Multimedia image of someone holding a game controller

The video game market today is tormented by a scourge, an infectious disease that serves to drain its consumers’ wallets dry and place more cash in the festering pockets of slimy big-business officials. I am, of course, talking about loot boxes. Loot boxes are an abomination that has descended upon the gaming masses seemingly out of nowhere, and while they have their defenders, those defenders don’t seem to understand that loot boxes not only improperly reward you for your time and effort, but they are actually a form of gambling; games are designed to test your patience and coerce you to buy them.

Loot boxes are systems where game designers put game unlocks behind a random chance counter that can be earned in-game or paid for. Regulating game unlocks to loot boxes unfairly reward the player for the time (and even money) that they put into the game. Take a game like Call of Duty, for example. In older titles like Modern Warfare, one would earn new weapons and perks through simply playing the game over and over. Not only is this a great way to reward players, as it incentivizes player to keep playing the game, but the players get better weapons as the become better at the game, creating a nice balance for online. With loot boxes, however, players are not necessarily rewarded fairly for the time they put in, leaving the recompense for their time, and even money, up to chance. Throwing down money, only for the chance to not actually get what you pay for, is not only infuriating, but it sounds an awful lot like gambling.
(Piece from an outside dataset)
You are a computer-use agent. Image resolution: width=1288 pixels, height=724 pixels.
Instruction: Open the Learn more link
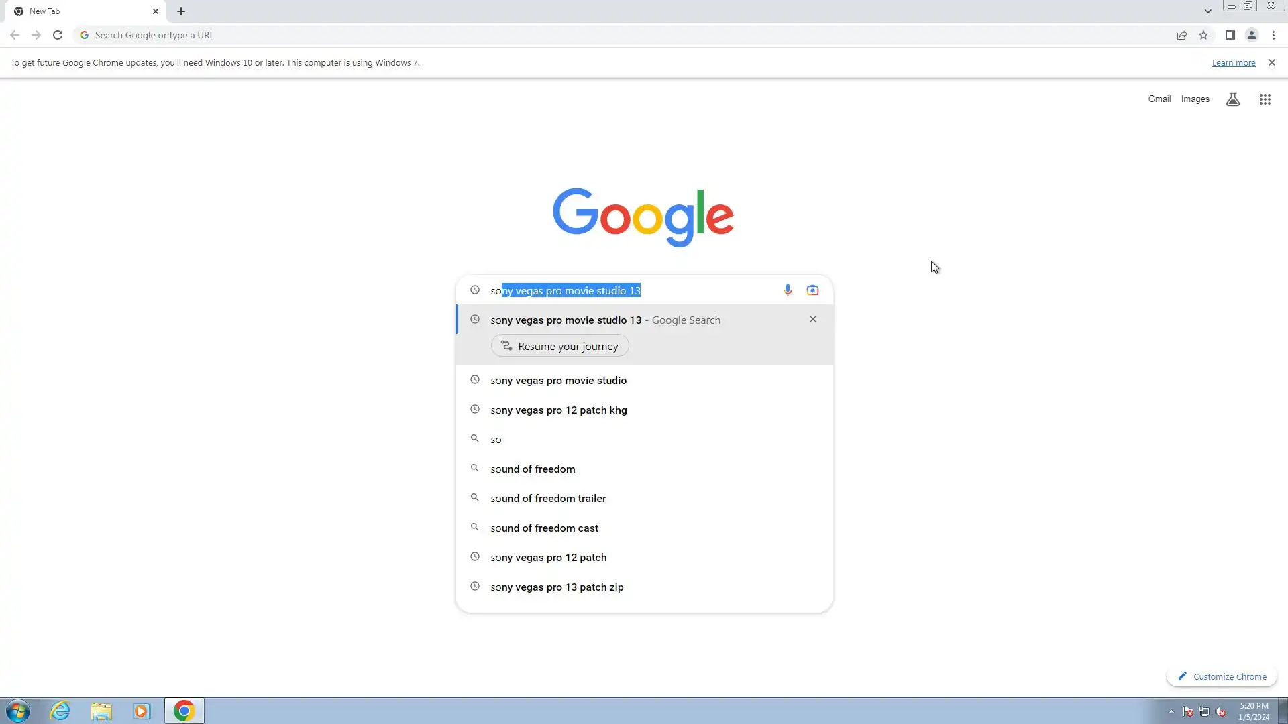coord(1233,63)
Gambling is exactly what the practice of implementing loot boxes is, and it seems that world governments are agreeing with this sentiment. Just last spring, Belgium and the Netherlands declared loot boxes as gambling and have banned them from being used. Plenty of other games allow you to purchase new weapons, skins and characters in the form of downloadable content (DLC). The key difference between this and the use of loot boxes is that when one buys the DLC, they get exactly what they pay for. When a player buys a loot box, however, they are spending money for the chance to get what the really wish to purchase. They are essentially buying a roll of the dice, like one would at a casino. Not only that, but some games are also built around this system, making the game much more difficult or slower paced if you play the normal way, encouraging those with weaker wills or even addictions to gambling to spend more money so that they can play the game they already paid $60 for. That’s right, this is not only about free mobile games, but retail games that are already a decent investment.

There is a defending side that claims that loot boxes are harmless, unnecessary to purchase or even just a simple way to make up for the rising costs of producing video games. Even after being banned, EA, the video game company equivalent of Satan and Scrooge McDuck, is implementing loot boxes and fighting for them. All of these are poor arguments, a pathetic defense for slithering snakes who can only think to play the victim to gain pity. Loot boxes are far from harmless. Not only will they suck the money and will from those who suffer from gambling addictions, but children who may not understand that these things cost real money might just spend some of their parents’ funds. Many games are built to test the players’ patience, and encourage them to pay some cash to help themselves along. While the cost of producing video games has risen, many companies are making decisions that almost seem like they are putting more money into them on purpose. Square Enix for Final Fantasy XV not only rebuilt the game from scratch multiple times, but also built a whole new engine for it instead of using the one they had for it originally.

The point I’m trying to make is that loot boxes are a horrible, greedy, sinful, icon of dirty business practices created by the detestable, avaricious, miserable fat cats that run the big business in the games industry. Not only do they not properly provide an adequate reward for those who play the games with them, but they are also a form of gambling and should be erased from this world and never spoken of again.